- [RECORDS]:
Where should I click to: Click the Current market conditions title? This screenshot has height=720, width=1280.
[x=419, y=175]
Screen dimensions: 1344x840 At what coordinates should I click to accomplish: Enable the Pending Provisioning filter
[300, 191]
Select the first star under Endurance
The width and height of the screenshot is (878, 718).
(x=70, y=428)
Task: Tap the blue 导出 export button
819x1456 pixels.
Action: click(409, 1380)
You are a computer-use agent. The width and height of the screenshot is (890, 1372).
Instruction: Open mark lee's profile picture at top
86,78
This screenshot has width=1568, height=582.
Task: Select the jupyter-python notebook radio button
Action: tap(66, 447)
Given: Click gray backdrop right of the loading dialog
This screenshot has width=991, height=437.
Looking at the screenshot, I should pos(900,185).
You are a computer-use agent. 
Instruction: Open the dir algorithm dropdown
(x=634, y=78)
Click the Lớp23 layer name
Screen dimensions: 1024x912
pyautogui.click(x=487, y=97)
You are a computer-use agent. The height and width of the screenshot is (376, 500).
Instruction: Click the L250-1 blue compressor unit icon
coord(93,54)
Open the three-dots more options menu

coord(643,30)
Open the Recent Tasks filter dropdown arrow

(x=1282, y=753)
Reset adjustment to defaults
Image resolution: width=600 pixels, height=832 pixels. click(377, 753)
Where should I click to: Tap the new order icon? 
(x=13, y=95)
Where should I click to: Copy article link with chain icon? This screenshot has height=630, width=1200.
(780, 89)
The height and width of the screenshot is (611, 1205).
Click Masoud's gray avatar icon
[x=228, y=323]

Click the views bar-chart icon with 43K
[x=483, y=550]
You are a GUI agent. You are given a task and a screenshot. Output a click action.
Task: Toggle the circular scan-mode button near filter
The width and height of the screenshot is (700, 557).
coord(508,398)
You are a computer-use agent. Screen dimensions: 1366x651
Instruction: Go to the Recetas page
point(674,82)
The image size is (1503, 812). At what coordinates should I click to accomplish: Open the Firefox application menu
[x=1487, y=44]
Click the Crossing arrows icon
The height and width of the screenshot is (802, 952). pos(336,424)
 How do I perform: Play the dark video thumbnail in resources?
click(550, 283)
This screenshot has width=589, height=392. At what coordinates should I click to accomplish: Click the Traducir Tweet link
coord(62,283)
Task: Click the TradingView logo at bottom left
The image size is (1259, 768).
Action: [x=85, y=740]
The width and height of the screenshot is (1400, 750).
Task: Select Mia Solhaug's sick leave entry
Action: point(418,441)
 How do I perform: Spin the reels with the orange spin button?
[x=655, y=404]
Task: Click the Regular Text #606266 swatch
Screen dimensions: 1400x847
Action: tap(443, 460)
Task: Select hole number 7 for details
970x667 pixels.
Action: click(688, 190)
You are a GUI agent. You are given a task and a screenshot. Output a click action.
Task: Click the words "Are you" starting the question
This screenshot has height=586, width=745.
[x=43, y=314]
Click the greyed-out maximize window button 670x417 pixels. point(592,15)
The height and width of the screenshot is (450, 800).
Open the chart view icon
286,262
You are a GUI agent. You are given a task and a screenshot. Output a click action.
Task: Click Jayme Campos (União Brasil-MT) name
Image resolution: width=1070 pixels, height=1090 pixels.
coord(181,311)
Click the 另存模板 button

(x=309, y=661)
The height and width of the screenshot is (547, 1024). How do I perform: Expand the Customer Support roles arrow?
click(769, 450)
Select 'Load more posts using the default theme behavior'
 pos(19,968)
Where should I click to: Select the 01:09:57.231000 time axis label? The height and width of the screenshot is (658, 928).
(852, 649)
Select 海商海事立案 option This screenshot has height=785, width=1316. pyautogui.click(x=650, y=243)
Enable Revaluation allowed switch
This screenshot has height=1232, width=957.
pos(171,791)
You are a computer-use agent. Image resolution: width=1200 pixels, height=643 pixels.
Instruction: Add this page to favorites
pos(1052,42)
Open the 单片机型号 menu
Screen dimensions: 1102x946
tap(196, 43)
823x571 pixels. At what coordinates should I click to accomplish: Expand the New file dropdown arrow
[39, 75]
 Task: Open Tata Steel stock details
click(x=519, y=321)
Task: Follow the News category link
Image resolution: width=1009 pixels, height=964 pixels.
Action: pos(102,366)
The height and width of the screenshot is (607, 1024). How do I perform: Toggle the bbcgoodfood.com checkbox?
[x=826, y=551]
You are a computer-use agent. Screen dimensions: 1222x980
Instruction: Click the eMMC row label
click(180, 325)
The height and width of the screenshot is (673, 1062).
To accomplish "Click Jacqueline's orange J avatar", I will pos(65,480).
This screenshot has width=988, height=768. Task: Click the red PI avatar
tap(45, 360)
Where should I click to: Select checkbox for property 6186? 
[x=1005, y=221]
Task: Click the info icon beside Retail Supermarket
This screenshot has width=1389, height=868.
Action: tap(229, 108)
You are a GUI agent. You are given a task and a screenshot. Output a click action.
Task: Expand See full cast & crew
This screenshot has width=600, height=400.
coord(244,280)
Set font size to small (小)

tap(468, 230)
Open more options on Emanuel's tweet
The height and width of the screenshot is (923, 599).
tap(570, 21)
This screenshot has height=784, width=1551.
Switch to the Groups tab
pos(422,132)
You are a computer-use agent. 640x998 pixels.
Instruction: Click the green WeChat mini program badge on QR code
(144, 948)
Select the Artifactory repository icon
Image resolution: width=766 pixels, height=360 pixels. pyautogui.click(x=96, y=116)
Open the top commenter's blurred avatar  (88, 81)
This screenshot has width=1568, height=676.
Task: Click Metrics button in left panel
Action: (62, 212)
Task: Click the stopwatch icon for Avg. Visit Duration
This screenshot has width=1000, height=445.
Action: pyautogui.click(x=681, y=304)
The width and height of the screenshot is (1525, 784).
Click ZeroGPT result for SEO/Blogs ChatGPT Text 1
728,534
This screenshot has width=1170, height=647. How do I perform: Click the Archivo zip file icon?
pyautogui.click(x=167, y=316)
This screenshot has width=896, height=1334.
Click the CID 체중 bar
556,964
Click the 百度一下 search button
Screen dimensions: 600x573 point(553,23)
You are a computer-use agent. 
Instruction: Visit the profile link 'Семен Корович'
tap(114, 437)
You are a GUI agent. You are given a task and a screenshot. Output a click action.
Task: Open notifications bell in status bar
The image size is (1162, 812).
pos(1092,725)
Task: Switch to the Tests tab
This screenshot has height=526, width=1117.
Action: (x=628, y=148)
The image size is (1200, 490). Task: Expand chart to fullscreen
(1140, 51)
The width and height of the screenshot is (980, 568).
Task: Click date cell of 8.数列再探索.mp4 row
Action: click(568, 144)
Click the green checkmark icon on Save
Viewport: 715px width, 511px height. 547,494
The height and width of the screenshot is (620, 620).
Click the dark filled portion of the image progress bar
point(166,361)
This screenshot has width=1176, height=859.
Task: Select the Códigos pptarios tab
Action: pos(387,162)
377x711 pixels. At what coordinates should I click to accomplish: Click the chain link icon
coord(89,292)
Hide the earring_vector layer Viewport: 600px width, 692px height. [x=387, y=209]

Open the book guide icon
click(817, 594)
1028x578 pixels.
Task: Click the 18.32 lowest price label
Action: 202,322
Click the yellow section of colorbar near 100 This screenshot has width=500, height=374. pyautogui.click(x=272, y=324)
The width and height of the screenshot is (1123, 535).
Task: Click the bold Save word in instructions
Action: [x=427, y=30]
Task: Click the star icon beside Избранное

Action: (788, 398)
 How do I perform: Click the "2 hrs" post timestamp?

- [WORK REQUEST]: Exact copies of all entries are what's needed here.

- [REPLY]:
Where should I click to: Click the Current market conditions title? This screenshot has height=720, width=1280.
[x=419, y=175]
Screen dimensions: 1344x840 At what coordinates should I click to accomplish: Enable the Pending Provisioning filter
[300, 191]
Select the first star under Endurance
The width and height of the screenshot is (878, 718).
(x=70, y=428)
Task: Tap the blue 导出 export button
819x1456 pixels.
Action: click(409, 1380)
You are a computer-use agent. The width and height of the screenshot is (890, 1372).
Instruction: Open mark lee's profile picture at top
86,78
This screenshot has width=1568, height=582.
Task: Select the jupyter-python notebook radio button
Action: tap(66, 447)
Given: Click gray backdrop right of the loading dialog
This screenshot has width=991, height=437.
Looking at the screenshot, I should pos(900,185).
You are a computer-use agent. 
Instruction: Open the dir algorithm dropdown
(x=634, y=78)
Click the Lớp23 layer name
Screen dimensions: 1024x912
pyautogui.click(x=487, y=97)
You are a computer-use agent. The height and width of the screenshot is (376, 500).
Instruction: Click the L250-1 blue compressor unit icon
coord(93,54)
Open the three-dots more options menu

coord(643,30)
Open the Recent Tasks filter dropdown arrow

(x=1282, y=753)
Reset adjustment to defaults
Image resolution: width=600 pixels, height=832 pixels. click(377, 753)
Where should I click to: Tap the new order icon? 
(x=13, y=95)
Where should I click to: Copy article link with chain icon? This screenshot has height=630, width=1200.
(780, 89)
The height and width of the screenshot is (611, 1205).
Click Masoud's gray avatar icon
[x=228, y=323]

Click the views bar-chart icon with 43K
[x=483, y=550]
You are a GUI agent. You are given a task and a screenshot. Output a click action.
Task: Toggle the circular scan-mode button near filter
The width and height of the screenshot is (700, 557).
coord(508,398)
You are a computer-use agent. Screen dimensions: 1366x651
Instruction: Go to the Recetas page
point(674,82)
The image size is (1503, 812). At what coordinates should I click to accomplish: Open the Firefox application menu
[x=1487, y=44]
Click the Crossing arrows icon
The height and width of the screenshot is (802, 952). pos(336,424)
 How do I perform: Play the dark video thumbnail in resources?
click(550, 283)
This screenshot has width=589, height=392. At what coordinates should I click to accomplish: Click the Traducir Tweet link
coord(62,283)
Task: Click the TradingView logo at bottom left
The image size is (1259, 768).
Action: [x=85, y=740]
The width and height of the screenshot is (1400, 750).
Task: Select Mia Solhaug's sick leave entry
Action: point(418,441)
 How do I perform: Spin the reels with the orange spin button?
[x=655, y=404]
Task: Click the Regular Text #606266 swatch
Screen dimensions: 1400x847
Action: tap(443, 460)
Task: Select hole number 7 for details
970x667 pixels.
Action: click(688, 190)
You are a GUI agent. You are given a task and a screenshot. Output a click action.
Task: Click the words "Are you" starting the question
This screenshot has height=586, width=745.
[x=43, y=314]
Click the greyed-out maximize window button 670x417 pixels. point(592,15)
The height and width of the screenshot is (450, 800).
Open the chart view icon
286,262
You are a GUI agent. You are given a task and a screenshot. Output a click action.
Task: Click Jayme Campos (União Brasil-MT) name
Image resolution: width=1070 pixels, height=1090 pixels.
coord(181,311)
Click the 另存模板 button

(x=309, y=661)
The height and width of the screenshot is (547, 1024). How do I perform: Expand the Customer Support roles arrow?
click(769, 450)
Select 'Load more posts using the default theme behavior'
 pos(19,968)
Where should I click to: Select the 01:09:57.231000 time axis label? The height and width of the screenshot is (658, 928).
(852, 649)
Select 海商海事立案 option This screenshot has height=785, width=1316. pyautogui.click(x=650, y=243)
Enable Revaluation allowed switch
This screenshot has height=1232, width=957.
pos(171,791)
You are a computer-use agent. Image resolution: width=1200 pixels, height=643 pixels.
Instruction: Add this page to favorites
pos(1052,42)
Open the 单片机型号 menu
Screen dimensions: 1102x946
tap(196, 43)
823x571 pixels. At what coordinates should I click to accomplish: Expand the New file dropdown arrow
[39, 75]
 Task: Open Tata Steel stock details
click(x=519, y=321)
Task: Follow the News category link
Image resolution: width=1009 pixels, height=964 pixels.
Action: pos(102,366)
The height and width of the screenshot is (607, 1024). How do I perform: Toggle the bbcgoodfood.com checkbox?
[x=826, y=551]
You are a computer-use agent. Screen dimensions: 1222x980
Instruction: Click the eMMC row label
click(180, 325)
The height and width of the screenshot is (673, 1062).
To accomplish "Click Jacqueline's orange J avatar", I will pos(65,480).
This screenshot has width=988, height=768. Task: Click the red PI avatar
tap(45, 360)
Where should I click to: Select checkbox for property 6186? 
[x=1005, y=221]
Task: Click the info icon beside Retail Supermarket
This screenshot has width=1389, height=868.
Action: tap(229, 108)
You are a GUI agent. You are given a task and a screenshot. Output a click action.
Task: Expand See full cast & crew
This screenshot has width=600, height=400.
coord(244,280)
Set font size to small (小)

tap(468, 230)
Open more options on Emanuel's tweet
The height and width of the screenshot is (923, 599).
tap(570, 21)
This screenshot has height=784, width=1551.
Switch to the Groups tab
pos(422,132)
You are a computer-use agent. 640x998 pixels.
Instruction: Click the green WeChat mini program badge on QR code
(144, 948)
Select the Artifactory repository icon
Image resolution: width=766 pixels, height=360 pixels. pyautogui.click(x=96, y=116)
Open the top commenter's blurred avatar  (88, 81)
This screenshot has width=1568, height=676.
Task: Click Metrics button in left panel
Action: (62, 212)
Task: Click the stopwatch icon for Avg. Visit Duration
This screenshot has width=1000, height=445.
Action: pyautogui.click(x=681, y=304)
The width and height of the screenshot is (1525, 784).
Click ZeroGPT result for SEO/Blogs ChatGPT Text 1
728,534
This screenshot has width=1170, height=647. How do I perform: Click the Archivo zip file icon?
pyautogui.click(x=167, y=316)
This screenshot has width=896, height=1334.
Click the CID 체중 bar
556,964
Click the 百度一下 search button
Screen dimensions: 600x573 point(553,23)
You are a computer-use agent. 
Instruction: Visit the profile link 'Семен Корович'
tap(114, 437)
You are a GUI agent. You are given a task and a screenshot. Output a click action.
Task: Open notifications bell in status bar
The image size is (1162, 812).
pos(1092,725)
Task: Switch to the Tests tab
This screenshot has height=526, width=1117.
Action: (x=628, y=148)
The image size is (1200, 490). Task: Expand chart to fullscreen
(1140, 51)
The width and height of the screenshot is (980, 568).
Task: Click date cell of 8.数列再探索.mp4 row
Action: click(568, 144)
Click the green checkmark icon on Save
Viewport: 715px width, 511px height. 547,494
The height and width of the screenshot is (620, 620).
Click the dark filled portion of the image progress bar
point(166,361)
This screenshot has width=1176, height=859.
Task: Select the Códigos pptarios tab
Action: pos(387,162)
377x711 pixels. At what coordinates should I click to accomplish: Click the chain link icon
coord(89,292)
Hide the earring_vector layer Viewport: 600px width, 692px height. [x=387, y=209]

Open the book guide icon
click(817, 594)
1028x578 pixels.
Task: Click the 18.32 lowest price label
Action: 202,322
Click the yellow section of colorbar near 100 This screenshot has width=500, height=374. pyautogui.click(x=272, y=324)
The width and height of the screenshot is (1123, 535).
Task: Click the bold Save word in instructions
Action: [x=427, y=30]
Task: Click the star icon beside Избранное

Action: (788, 398)
 How do I perform: Click the "2 hrs" post timestamp?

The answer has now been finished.